Grayscale Image Enhancement Using SMQT (Successive Mean Quantization Transform) Algorithm

Resource Overview

MATLAB implementation based on a 2005 ICIP conference paper, including result visualization. This code applies the SMQT (Successive Mean Quantization Transform) algorithm for grayscale image enhancement. The key advantage over traditional methods like histogram equalization is its ability to preserve the histogram waveform shape while revealing underlying image structures and automatically enhancing details through intelligent quantization levels. The algorithm recursively divides pixel values based on mean thresholds to maintain tonal relationships.

Detailed Documentation

This MATLAB implementation is developed based on a research paper presented at the 2005 ICIP conference and includes comparative result visualizations. The code employs the SMQT (Successive Mean Quantization Transform) algorithm for grayscale image enhancement, which operates through recursive binary partitioning of pixel intensities around mean values. Unlike conventional histogram equalization that distorts the original histogram shape, SMQT preserves the histogram waveform while enhancing image contrast. The algorithm's core functionality involves multiple transformation levels where at each stage, pixel values are split into two groups based on their relationship to the current mean value, followed by independent processing of each subgroup.

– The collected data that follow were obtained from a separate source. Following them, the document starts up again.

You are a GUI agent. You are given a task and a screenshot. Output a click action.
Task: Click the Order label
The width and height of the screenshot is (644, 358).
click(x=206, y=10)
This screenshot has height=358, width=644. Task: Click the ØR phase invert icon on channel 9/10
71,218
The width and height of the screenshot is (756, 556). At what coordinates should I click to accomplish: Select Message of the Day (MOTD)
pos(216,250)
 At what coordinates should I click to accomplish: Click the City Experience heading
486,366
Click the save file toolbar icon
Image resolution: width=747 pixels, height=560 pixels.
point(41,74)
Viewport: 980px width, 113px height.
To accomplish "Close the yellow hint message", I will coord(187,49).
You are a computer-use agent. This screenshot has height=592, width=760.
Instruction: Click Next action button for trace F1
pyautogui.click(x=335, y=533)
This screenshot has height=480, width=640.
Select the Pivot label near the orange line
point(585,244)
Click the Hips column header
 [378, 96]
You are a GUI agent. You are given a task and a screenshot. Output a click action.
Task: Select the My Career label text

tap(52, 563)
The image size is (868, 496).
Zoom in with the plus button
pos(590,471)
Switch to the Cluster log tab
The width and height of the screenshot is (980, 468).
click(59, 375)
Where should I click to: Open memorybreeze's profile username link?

This hierarchical approach automatically concentrates on improving image details by emphasizing underlying structures through non-linear quantization. Compared to traditional histogram equalization methods, SMQT represents a novel grayscale enhancement technique that produces superior results by maintaining tonal balance while locally enhancing contrast in different intensity regions. The implementation includes functions for configuring quantization levels and visualizing before/after comparisons with histogram analysis.